I currently have a local Git repository, which I push to a Github repository.
The local repository has ~10 commits, and the Github repository is a synchronised duplicate of this.
What I'd like to do is remove ALL the version history from the local Git repository, so the current contents of the repository appear as the only commit (and therefore older versions of files within the repository are not stored).
I'd then like to push these changes to Github.
I have investigated Git rebase, but this appears to be more suited to removing specific versions. Another potential solution is to delete the local repo, and create a new one - though this would probably create a lot of work!
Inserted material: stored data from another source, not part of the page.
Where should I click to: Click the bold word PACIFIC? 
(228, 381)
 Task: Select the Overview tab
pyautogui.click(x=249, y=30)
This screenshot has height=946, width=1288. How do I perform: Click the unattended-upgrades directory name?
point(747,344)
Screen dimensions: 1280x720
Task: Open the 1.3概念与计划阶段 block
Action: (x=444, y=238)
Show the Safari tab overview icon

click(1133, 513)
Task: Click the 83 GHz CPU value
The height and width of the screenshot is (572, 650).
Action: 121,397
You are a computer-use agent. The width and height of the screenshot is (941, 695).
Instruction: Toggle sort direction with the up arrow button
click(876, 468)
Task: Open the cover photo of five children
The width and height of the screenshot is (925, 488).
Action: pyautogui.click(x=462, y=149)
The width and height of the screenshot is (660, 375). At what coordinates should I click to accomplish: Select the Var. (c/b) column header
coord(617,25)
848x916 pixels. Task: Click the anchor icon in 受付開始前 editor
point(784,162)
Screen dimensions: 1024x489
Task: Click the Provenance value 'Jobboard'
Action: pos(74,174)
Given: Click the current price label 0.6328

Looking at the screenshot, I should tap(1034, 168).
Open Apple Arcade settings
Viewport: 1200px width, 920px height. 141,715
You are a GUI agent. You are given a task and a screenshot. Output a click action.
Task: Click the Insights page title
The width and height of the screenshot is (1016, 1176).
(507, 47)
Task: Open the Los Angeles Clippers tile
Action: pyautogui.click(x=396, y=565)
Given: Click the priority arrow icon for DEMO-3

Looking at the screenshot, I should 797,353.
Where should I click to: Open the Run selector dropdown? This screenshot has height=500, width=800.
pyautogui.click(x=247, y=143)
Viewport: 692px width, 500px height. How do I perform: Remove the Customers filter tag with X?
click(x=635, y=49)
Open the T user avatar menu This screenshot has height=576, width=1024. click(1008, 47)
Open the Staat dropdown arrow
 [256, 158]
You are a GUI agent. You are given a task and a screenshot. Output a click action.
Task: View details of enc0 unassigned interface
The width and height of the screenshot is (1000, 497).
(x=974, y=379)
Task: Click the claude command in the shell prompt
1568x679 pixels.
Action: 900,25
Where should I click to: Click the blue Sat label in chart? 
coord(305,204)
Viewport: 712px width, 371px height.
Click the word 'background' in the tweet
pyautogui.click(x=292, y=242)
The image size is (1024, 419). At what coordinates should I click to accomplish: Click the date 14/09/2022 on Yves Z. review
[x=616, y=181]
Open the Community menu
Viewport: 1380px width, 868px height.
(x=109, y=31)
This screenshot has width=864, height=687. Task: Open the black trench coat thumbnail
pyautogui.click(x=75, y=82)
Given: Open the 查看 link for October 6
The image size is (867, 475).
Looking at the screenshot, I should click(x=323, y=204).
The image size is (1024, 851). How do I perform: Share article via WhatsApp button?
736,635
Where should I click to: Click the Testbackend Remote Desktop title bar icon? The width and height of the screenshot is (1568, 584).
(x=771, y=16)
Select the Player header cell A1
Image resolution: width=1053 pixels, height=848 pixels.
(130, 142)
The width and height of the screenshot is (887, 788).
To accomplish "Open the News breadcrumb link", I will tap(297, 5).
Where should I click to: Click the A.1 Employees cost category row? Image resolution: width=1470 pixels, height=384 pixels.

ETA: There are specific directories / files that are untracked - if possible I would like to maintain the untracking of these files.
A more conceptual answer:
git automatically garbage collects old commits if no tags/branches/refs point to them. So you simply have to remove all tags/branches and create a new orphan commit, associated with any branch - by convention you would let the branch
master
point to that commit.The old, unreachable commits will then never again be seen by anyone unless they go digging with low-level git commands. If that is enough for you, I would just stop there and let the automatic GC do it's job whenever it wishes to. If you want to get rid of them right away, you can use
git gc
(possibly with--aggressive --prune=all
). For the remote git repository, there's no way for you to force that though, unless you have shell access to their file system.